In fact, people who are unhappily single – who feel “distress” about being single – tend to be those who’d previously been married (and especially those newly divorced or widowed), notes Coontz. About the single-’n’-miserableness of the newly divorced or widowed, you might think, “Duh…they’re lonely or grieving!” Some or many might be. But I think Coontz is onto something in advising married people to “cultivate the skills of successful singlehood.” (Conversely, “people who are successful as singles” – meaning socially connected and relatively content with their lives – “are especially likely to end up in happy marriages, in large part because of the personal and social resources they developed before marrying.”)
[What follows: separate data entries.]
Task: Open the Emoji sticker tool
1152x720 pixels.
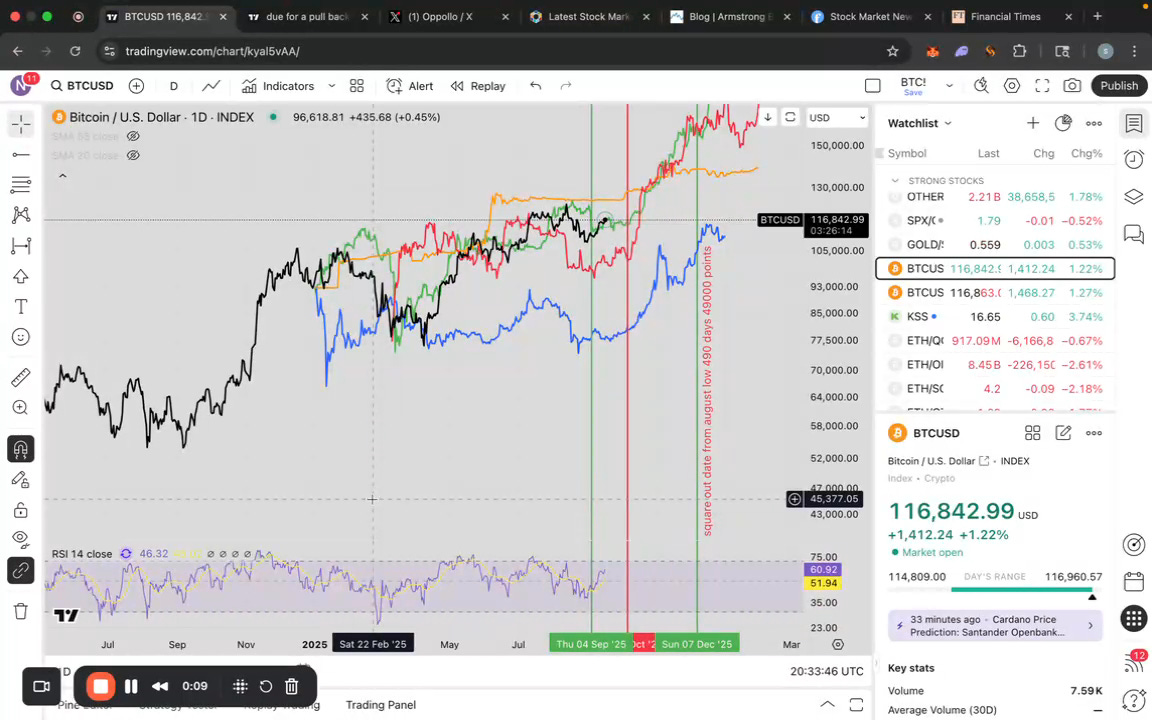Action: 21,337
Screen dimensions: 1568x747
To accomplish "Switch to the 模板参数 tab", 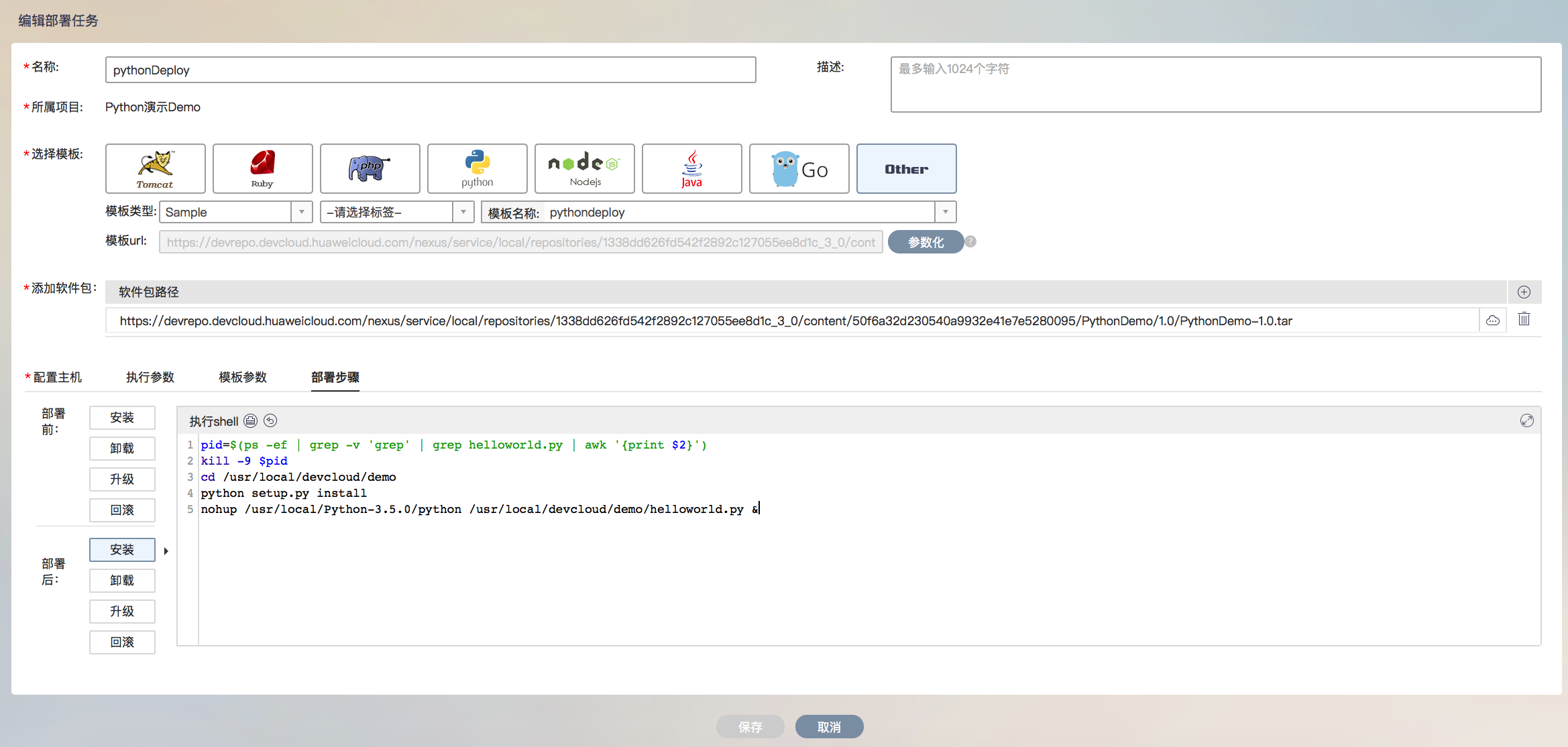I will pos(243,377).
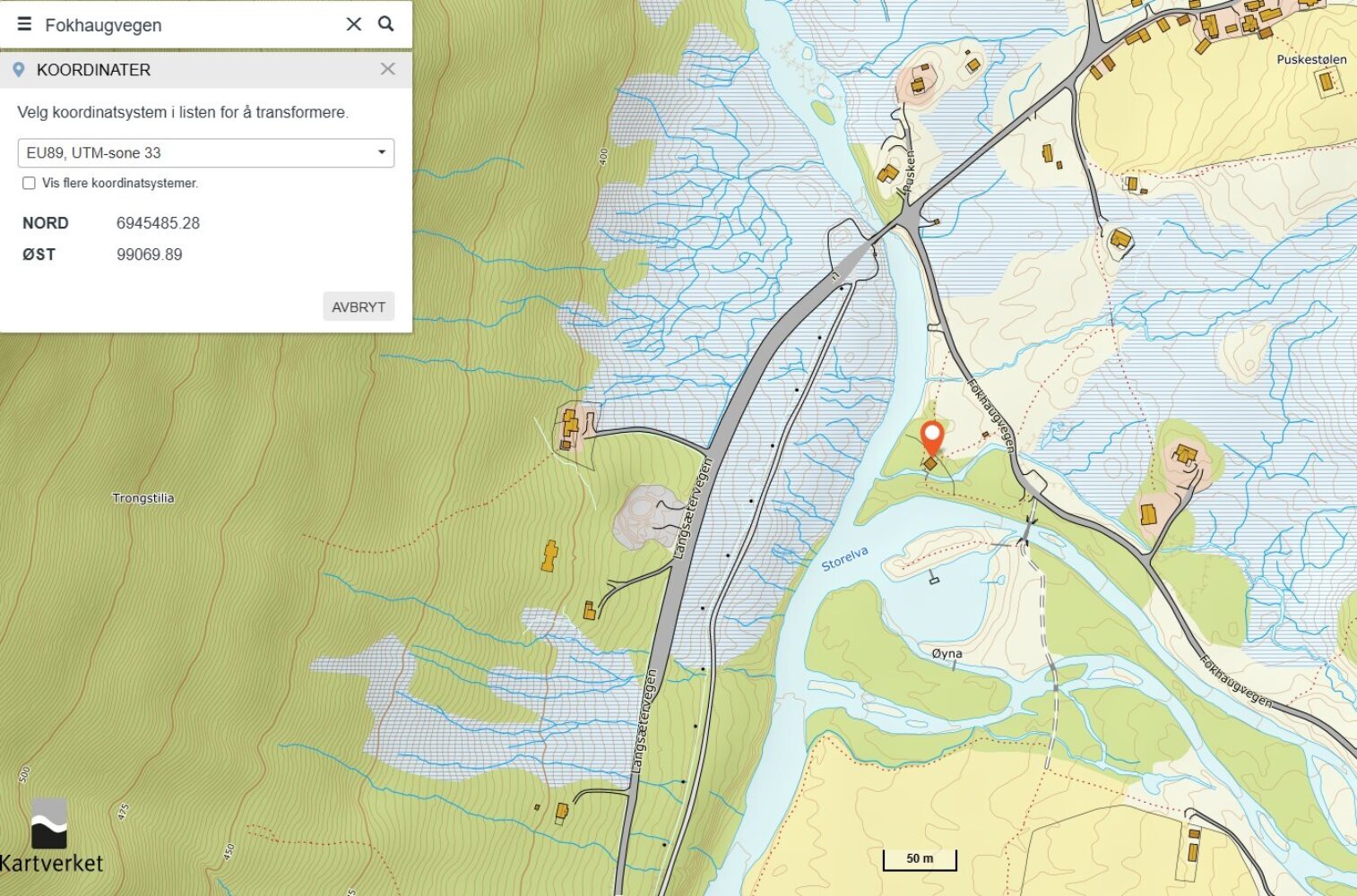Click the magnifying glass search icon
Viewport: 1357px width, 896px height.
386,24
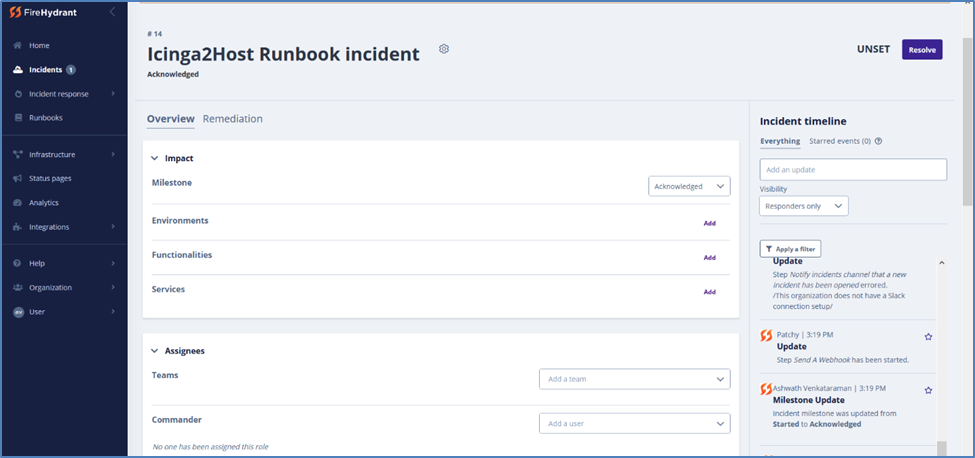Screen dimensions: 975x458
Task: Click the help icon beside Starred events
Action: [878, 141]
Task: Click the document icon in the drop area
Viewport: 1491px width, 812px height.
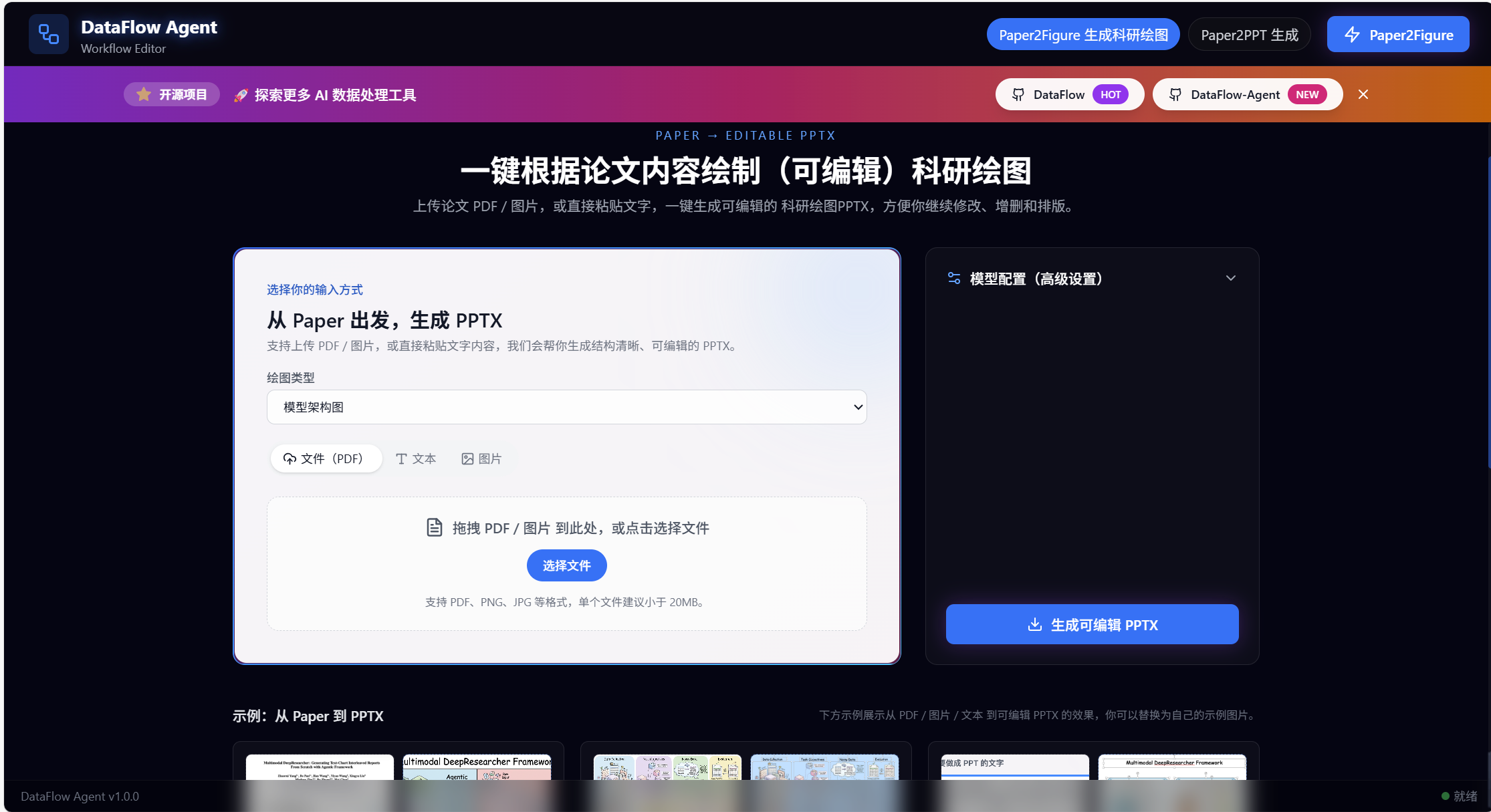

Coontz suggests you bring other people into your marriage – though not like they did in the ‘70s at those suburban parties with all the couples dropping their keys into a bowl. She’s talking about friendships with people beyond your spouse, and ideally, not just one or two others but a whole group. Research (by evolutionary social psychologist Stephanie Brown, among others) consistently finds being socially connected increases individuals’ personal well-being and is even associated with better physical health. Likewise, “maintaining social networks … after marriage” can also “enhance and even revitalize your marriage,” writes Coontz.
As for how you two could put this into practice, you might start by making some date nights double-date nights. This might seem like a bad idea – a date-night romance- and intimacy-killer. However, Coontz describes a date-night experiment in which researchers “assigned some couples to spend time by themselves and have deeply personal conversations,” while others were set up with a couple they’d never met “and told to initiate similar conversations.” Afterward, all of the couples “reported greater satisfaction with their relationship,” but only those who’d been on the double date reported feeling more “romantic passion” for each other!
Because it seems “the more” really is the (maritally) merrier, you and your husband could also host regular dinner parties, cocktail hours, brunches, and/or game nights. However, it’s also important that you each maintain individual interests, activities, and friendships. Ironically, regularly spending less time together – as well as following wise advice from Coontz to each maintain your ability to be self-reliant – should help you avoid going your separate ways. It’s great if your relationship starts to remind you of an iconic one in a classic movie – but not if the movie is “Cast Away,” starring Tom Hanks and a volleyball he draws a face on so he won’t be all alone on a desert island.